Exercise prompt: Reproduce word for word the part of the discussion on biblical studies starting with "Hi Annette, it" and going on through "was to come.".

You are absolutely correct, it seems the standards have fallen.
Wished you lived in the States Louis, We’d find a way of storming the hallowed halls of Harvard Divinity!
Hi clublu2201, Harvard has been liberal for a long time and Iowa and North Carolina are worse. It seems to be a growing tendency and the professors who are Christian believers are accused of imposing their faith on biblical studies. The people at SBL are also accused of the same thing. We are supposed to believe that biblical studies has come to an end.
Louis, why would you write: “We are supposed to believe that biblical studies have come to an end.”?
Whereas these liberal “scholars” have confused the core of the NT, don’t you suppose that there is room for more growth?
Hi Annette, it is sometimes taken for granted that religious belief is outdated and that we have an alternative which says ‘forget about God’, which was the message RD gave when he went around London in that bus. It was exactly in this city that more than a decade ago I could sense what was to come.
I went to a bookshop belonging to a big chain bookstore to ask if they had a book about Jesus in history. The young man at the counter looked at me and asked, “Jesus? How do you spell that?”. Knowing the mentality prevailing at that end I said quietly, “J-e-s-u-s”. He had to do his job, so he looked at the computer and said that the book I was looking for was not available. Around the same time I once saw a boy wearing a white t-shirt walking on the road. The words “Jesus died for his sins, not mine.” was printed on it.
Well, we are talking about people in general, but this attitude reached the higher, more educated strata in the Western world a long time ago and can now also be felt in the academy and that is what I meant. It is there only in some universities, it seems, but my guess is that it will spread. The younger generation is not that interested in religion.

Data entries:
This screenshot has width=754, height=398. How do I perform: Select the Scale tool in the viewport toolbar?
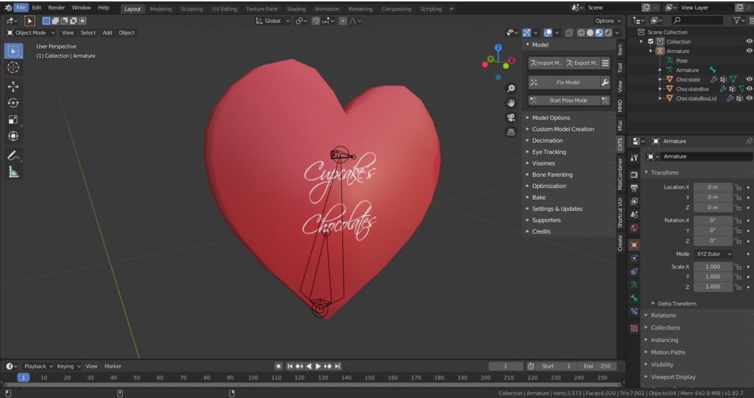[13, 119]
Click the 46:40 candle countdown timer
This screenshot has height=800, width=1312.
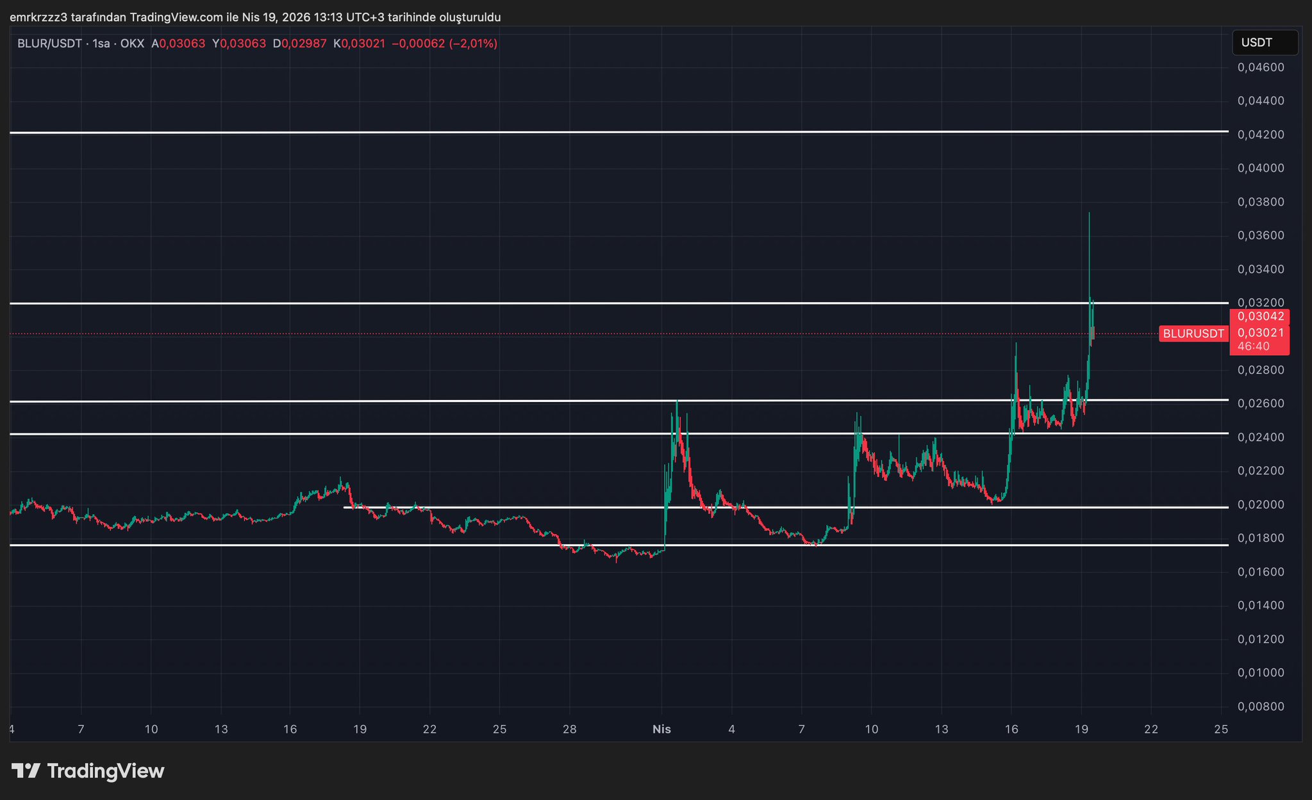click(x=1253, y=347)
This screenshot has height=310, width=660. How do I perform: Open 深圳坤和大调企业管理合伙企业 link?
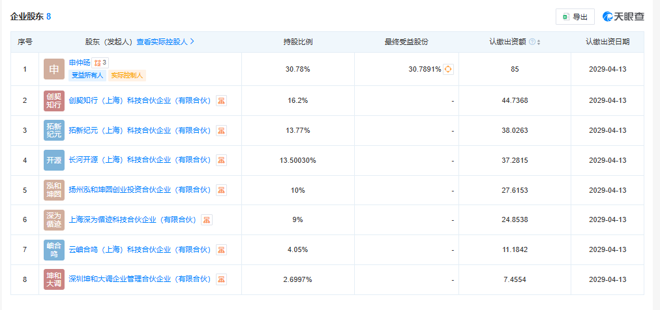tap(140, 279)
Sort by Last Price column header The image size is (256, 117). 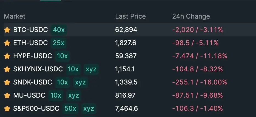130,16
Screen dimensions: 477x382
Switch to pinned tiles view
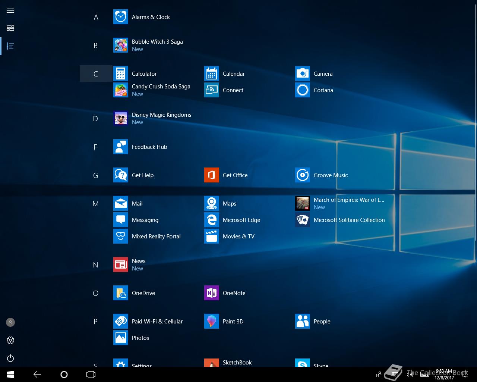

Output for this task:
Hi Annette, it is sometimes taken for granted that religious belief is outdated and that we have an alternative which says ‘forget about God’, which was the message RD gave when he went around London in that bus. It was exactly in this city that more than a decade ago I could sense what was to come.